Simultáneamente con el alivio que la anegaba, Catherine experimentó una estupenda sensación de poder y triunfo. Por fin, tras meses de adiestramiento y años de espera, había hecho algo. Se dio cuenta de pronto que le gustaba espiar: la satisfacción de planear y ejecutar meticulosamente la operación, el placer infantil de conocer un secreto, de enterarse de algo que alguien no quería que se supiera. Vogel tuvo razón desde el principio, naturalmente. Ella era perfecta en todos los aspectos.

Abrió la puerta y entró en el dormitorio.

Peter Jordan estaba sentado en la cama a la luz de la luna.

– ¿Dónde andabas?

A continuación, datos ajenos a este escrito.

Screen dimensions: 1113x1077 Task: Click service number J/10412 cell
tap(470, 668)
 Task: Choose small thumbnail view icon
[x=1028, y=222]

Me tenías preocupado.

– Me moría de sed.

Catherine no pudo creer que aquella voz tranquila y sosegada fuera la suya.

– Espero que se te haya ocurrido traerme a mí también un poco de agua -dijo Jordan.

«¡Oh, gracias a Dios!» Catherine volvió a respirar.

– Claro que te la he traído.

Le tendió el vaso de agua, que Jordan se apresuró a beber.

– ¿Qué hora es? -preguntó Catherine.

– Las cinco de la mañana. Tengo que estar en pie dentro de una hora para asistir a una reunión convocada para las ocho. Ella le besó.

– Así que disponemos de una hora.

– Catherine, es posible que no pueda…

– Ah, vamos, apuesto a que sí puedes.

Dejó que la bata de seda se desprendiese de encima de sus hombros, tomó el rostro de Peter y se lo llevó a los pechos.

Entrada aquella mañana, Catherine Blake marchaba a largos pasos por el Chelsea Embankment, mientras una lluvia gélida y ligera caía a través del río. En el curso de su período de preparación, Vogel le había proporcionado una serie de veinte puntos de encuentro, cada uno de ellos en un lugar distinto del centro de Londres, cada uno de ellos a una hora distinta. La había obligado a aprendérselos de memoria. Catherine había dado por supuesto que Vogel obró del mismo modo en el caso de Horst Neumann antes de enviarle a Inglaterra. Según las reglas, a Catherine le correspondía decidir si el encuentro iba o no iba a consumarse. Si observaba algo que no le gustase -una cara sospechosa, hombres en un coche aparcado-, anularía la cita y volverían a intentarlo en el siguiente punto de la lista a la hora especificada en el programa.

Catherine no vio nada fuera de lo corriente. Consultó su reloj de pulsera: había llegado con dos minutos de antelación. Continuó paseando e, inevitablemente, pensó en lo ocurrido la noche anterior. Le preocupaba la posibilidad de haber llevado las cosas con Jordan demasiado lejos, de haber ido demasiado deprisa. Confió en que a Peter no le escandalizaran las cosas que le había hecho a su cuerpo ni las cosas que Catherine le había pedido que le hiciera al suyo. Tal vez una inglesa de clase media no se habría comportado de aquella forma. «Demasiado tarde para arrepentirse ahora, Catherine».